▸ TEXT SEGMENT

----------

Utah Capitol 25

Well, it’s an election year, and some conservative legislators are introducing bills that likely have little or no chance of passage but may bring a few votes back home.

The latest is Rep. Walt Brooks’ HB472.

You can tell by the high number that the bill was introduced late in the session -- like yesterday.

It would allow anyone 21 years old or older to carry a concealed firearm in public without the now-required concealed carry permit.

GOP Gov. Gary Herbert has vetoed similar legislation in the past, and the governor’s office tells UtahPolicy.com that should Brooks’ bill pass this session, he would likely veto it again.

Herbert is not running for re-election.

But Brooks, a Republican, likely is in his District 75 in St. George. Brooks couldn’t be reached for comment Thursday morning.

Speaking about gun control, all four of the Democratic-sponsored bills that would restrict firearm sales, storage or possession have all failed -- most of them held in the House Rules Committee without a public hearing.

All 75 House members are up for election, although a handful are not running again. Half of the 29-member Senate is up this year, two declaring their retirement already.

There are several abortion and abortion-related bills in this session. Election year is typical for those issues to bubble up.

The House had an emotional debate on a Senate bill Wednesday, only passing it after it was amended so that women who have a miscarriage in a hospital or clinic can dispose of the remains in the facility’s normal manner. But a woman who has an abortion must have the remains disposed of in a respectful and dignified manner -- clearly showing that most GOP legislators want to treat women who lose their fetus through abortion differently.

The three GOP-sponsored abortion bills are still alive in the Legislature, while the one Democratic abortion bill is dead.

----------

▸ DATA FOR REVIEW
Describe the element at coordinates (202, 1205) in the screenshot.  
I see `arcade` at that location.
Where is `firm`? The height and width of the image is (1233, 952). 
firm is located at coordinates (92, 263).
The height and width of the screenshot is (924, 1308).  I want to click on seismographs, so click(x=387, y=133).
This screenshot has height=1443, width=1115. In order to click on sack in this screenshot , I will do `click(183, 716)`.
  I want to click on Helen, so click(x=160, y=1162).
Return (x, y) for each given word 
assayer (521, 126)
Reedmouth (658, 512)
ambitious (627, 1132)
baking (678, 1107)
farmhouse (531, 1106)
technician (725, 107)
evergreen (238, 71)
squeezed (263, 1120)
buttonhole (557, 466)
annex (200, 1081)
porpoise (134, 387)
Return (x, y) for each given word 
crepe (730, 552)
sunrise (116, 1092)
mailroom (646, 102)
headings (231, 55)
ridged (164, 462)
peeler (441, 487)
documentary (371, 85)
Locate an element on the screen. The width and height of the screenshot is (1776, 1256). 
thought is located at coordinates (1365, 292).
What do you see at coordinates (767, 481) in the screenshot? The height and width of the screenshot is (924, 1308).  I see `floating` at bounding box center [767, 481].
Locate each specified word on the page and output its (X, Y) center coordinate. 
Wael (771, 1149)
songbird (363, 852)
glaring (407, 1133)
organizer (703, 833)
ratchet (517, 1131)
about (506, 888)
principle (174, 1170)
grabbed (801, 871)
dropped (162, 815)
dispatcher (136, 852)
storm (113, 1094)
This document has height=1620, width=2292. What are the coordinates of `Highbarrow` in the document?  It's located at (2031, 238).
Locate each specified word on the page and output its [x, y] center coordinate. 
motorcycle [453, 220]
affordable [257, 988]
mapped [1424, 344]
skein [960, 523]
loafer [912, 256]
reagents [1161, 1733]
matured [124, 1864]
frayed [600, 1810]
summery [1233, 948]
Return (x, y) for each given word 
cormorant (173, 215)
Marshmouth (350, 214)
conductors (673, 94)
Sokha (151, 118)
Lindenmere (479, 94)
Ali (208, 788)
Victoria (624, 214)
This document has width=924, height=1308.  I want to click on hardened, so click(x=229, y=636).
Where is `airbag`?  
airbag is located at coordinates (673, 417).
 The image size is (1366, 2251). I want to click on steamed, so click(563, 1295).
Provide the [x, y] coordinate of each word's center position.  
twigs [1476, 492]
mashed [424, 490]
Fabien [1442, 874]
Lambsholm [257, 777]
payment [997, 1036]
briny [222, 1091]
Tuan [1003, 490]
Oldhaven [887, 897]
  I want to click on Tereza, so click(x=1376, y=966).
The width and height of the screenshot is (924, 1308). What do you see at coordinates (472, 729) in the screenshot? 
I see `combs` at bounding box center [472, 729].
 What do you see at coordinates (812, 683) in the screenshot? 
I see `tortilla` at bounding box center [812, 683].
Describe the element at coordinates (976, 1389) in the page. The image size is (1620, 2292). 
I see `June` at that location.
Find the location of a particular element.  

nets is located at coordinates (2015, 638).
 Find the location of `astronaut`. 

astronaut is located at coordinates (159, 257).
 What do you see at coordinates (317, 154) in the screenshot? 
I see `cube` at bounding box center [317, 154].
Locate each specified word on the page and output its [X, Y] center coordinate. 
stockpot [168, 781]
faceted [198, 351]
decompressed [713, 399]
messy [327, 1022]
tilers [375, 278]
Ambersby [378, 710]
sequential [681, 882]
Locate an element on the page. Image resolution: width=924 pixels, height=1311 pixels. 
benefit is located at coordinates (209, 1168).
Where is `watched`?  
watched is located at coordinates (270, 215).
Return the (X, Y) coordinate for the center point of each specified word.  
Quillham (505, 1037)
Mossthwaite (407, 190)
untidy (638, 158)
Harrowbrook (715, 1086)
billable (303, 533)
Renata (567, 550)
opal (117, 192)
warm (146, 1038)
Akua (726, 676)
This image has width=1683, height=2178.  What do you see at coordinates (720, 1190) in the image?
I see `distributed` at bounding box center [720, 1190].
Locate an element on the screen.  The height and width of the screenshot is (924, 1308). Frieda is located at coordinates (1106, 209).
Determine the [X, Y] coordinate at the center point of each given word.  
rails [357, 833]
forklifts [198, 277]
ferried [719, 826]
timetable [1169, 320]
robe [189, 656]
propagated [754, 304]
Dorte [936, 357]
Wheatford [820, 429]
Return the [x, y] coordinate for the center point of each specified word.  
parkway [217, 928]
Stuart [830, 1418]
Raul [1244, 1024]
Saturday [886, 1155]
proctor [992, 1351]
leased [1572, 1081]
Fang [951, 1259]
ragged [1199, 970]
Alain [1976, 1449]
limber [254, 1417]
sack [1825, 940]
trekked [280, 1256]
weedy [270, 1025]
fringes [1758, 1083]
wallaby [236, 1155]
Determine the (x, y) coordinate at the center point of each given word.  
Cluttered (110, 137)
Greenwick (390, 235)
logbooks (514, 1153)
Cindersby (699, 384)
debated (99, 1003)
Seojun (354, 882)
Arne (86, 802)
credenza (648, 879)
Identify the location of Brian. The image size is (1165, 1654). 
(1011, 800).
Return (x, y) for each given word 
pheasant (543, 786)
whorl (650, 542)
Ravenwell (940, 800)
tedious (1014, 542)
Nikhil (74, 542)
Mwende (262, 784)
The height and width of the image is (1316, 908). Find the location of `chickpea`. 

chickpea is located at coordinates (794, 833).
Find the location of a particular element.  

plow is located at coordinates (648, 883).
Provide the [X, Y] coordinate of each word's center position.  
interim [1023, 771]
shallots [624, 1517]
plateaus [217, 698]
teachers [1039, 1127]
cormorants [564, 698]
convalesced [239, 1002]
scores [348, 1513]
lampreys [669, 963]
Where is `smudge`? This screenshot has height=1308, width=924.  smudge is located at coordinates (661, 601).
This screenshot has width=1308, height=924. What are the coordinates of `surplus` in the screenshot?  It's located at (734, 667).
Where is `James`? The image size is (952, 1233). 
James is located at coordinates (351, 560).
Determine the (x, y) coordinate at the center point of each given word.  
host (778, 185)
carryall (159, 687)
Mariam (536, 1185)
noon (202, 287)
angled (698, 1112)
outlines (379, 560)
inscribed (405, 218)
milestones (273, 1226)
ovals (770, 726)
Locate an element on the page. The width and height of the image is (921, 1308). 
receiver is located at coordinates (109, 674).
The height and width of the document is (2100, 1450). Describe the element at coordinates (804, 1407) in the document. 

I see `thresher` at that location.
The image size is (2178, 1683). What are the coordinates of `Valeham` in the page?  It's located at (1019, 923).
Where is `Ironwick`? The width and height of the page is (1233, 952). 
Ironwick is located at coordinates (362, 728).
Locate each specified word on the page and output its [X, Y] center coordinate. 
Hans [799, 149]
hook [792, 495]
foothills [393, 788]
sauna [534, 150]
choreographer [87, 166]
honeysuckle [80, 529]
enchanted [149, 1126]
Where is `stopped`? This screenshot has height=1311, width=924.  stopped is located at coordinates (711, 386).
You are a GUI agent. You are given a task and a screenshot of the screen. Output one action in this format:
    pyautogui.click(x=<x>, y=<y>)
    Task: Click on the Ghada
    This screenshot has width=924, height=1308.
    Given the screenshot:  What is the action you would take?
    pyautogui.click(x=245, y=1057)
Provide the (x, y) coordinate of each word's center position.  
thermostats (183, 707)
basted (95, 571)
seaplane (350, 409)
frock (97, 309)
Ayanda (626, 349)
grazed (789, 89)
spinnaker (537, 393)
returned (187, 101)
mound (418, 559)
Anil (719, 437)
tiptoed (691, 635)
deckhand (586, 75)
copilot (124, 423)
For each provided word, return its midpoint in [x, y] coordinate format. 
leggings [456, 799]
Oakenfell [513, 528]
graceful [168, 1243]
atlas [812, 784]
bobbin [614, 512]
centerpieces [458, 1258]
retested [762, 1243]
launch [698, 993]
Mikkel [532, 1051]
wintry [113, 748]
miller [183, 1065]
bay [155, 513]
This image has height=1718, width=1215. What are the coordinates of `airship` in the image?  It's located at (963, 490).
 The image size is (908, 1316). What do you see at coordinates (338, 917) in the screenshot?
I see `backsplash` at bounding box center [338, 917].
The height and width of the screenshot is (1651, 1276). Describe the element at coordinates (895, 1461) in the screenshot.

----------

▸ YOUR ASSIGNMENT
Decide whether each statement agrees with the Utah legislature article, answering yes or no and quoting the article's deciding words: 1. HB472 would let anyone 18 or older carry a concealed firearm without a permit. 2. Gov. Gary Herbert is running for re-election. 3. Every Democratic-sponsored bill to restrict firearm sales, storage or possession has failed. The material plays no part in what comes next.

▸ EXPECTED OUTPUT
1. No: "It would allow anyone 21 years old or older to carry a concealed firearm in public without the now-required concealed carry permit."
2. No: "Herbert is not running for re-election."
3. Yes: "all four of the Democratic-sponsored bills that would restrict firearm sales, storage or possession have all failed"